Not RTFT and not a lawyer but I can’t see how this case could succeed, legally speaking.
Article 8 of the Human Rights Act (right to respect for private and family life), incorporates the right to personal identity. There is also Article 14, the anti-discrimination provision.
As I understand it, this combination of rights would seek to defend the rights of all individuals to the information necessary for an understanding of their personal identity.
So in this scenario as the parent you would be saying to your child that you are a man who was pregnant with them, also that you were a man before they were born, despite you being at that point being able to make eggs/carry a pregnancy, which only females’ bodies can do.
and you would be saying to your child that they were either born from your female ‘man’s’ body (or were born from a surrogate’s female body, the female who had carried your female ‘man’s’ egg that you had added male sperm to into an embryo and then asked the surrogate to carry for you to grow into a baby).
But then after a relatively short amount of time out in the wider world your child would understand that this claim that you are a man, and were a man before they were born, is completely at odds with anything you are telling him about your part in their genetic heritage, conception and/or gestation and birth. This will be very distressing for the child who will feel misled about personal, fundamental truths to their identity. They are not going to give a crap what the GRA certificate says, if they haven’t been told the truth they will be very distressed.
We know this is true, from closed adoption which is why we don’t do this any more in the UK-we don’t keep the fact of the adoption secret from the child because we have seen that allowing people to grow up not being told the truth of their origins can be very emotionally damaging to them.
This is not to say that people can’t explain to their kids about their transition to ‘live as’ a man or a woman in an age-appropriate way. Nor to say that people can’t ask their kids to treat them in a way that feels appropriate to the parent’s ideas of who they are.
But it can’t ever be OK to pretend to your child that you have always been a man or always been a woman, when your relationship to them is living proof of the biological facts.
Putting father on your child’s birth certificate to match what it says on your GRA, is an obfuscation of biological fact by legal fiction.
There isn’t anything wrong with legal fictions per se, but only when they are beneficial. This would not be a legal fiction of advantage to the child, and it well could be of enormous emotional detriment to them if they are not told of their parent’s history and transition.

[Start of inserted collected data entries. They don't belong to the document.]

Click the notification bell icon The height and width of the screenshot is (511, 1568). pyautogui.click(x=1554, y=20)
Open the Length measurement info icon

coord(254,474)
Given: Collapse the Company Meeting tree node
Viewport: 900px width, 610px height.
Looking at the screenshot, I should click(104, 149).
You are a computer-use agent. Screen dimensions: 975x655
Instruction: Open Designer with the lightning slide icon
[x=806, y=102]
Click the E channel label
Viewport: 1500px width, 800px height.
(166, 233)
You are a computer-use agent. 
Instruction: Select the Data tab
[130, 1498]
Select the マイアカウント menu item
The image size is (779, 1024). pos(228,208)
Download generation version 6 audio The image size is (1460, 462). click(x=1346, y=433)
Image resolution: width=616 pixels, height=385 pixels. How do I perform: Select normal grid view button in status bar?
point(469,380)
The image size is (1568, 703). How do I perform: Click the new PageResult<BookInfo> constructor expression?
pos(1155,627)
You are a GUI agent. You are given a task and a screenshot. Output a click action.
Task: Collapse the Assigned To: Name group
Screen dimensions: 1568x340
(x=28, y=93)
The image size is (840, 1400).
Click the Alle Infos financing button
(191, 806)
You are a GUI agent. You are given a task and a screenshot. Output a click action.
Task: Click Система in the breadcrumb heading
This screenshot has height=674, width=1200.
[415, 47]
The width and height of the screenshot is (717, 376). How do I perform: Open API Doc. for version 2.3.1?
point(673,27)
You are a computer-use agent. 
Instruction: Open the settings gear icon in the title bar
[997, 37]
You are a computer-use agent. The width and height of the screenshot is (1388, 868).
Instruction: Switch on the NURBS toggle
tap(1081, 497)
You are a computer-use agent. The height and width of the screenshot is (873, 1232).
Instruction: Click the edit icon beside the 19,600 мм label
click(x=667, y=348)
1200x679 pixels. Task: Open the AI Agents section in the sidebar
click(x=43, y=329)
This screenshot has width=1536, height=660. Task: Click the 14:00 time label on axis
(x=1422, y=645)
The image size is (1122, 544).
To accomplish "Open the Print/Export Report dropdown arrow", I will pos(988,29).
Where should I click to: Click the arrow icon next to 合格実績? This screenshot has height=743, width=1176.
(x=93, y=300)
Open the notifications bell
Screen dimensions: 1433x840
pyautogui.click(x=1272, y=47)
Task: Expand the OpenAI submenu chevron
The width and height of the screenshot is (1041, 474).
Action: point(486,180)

Even if children are told of the transition history by their trans parent/s, the mother as listed on the birth certificate (i think) should be the woman-bodied-person who gave birth to them.
(If in a surrogacy arrangement then there are legal provisions available to transfer the legal parenthood from the surrogate to the intended mother).
This seems most respectful of the child and most likely to contribute to the information necessary for an understanding of their personal identity as is the human right of everyone to have available to them.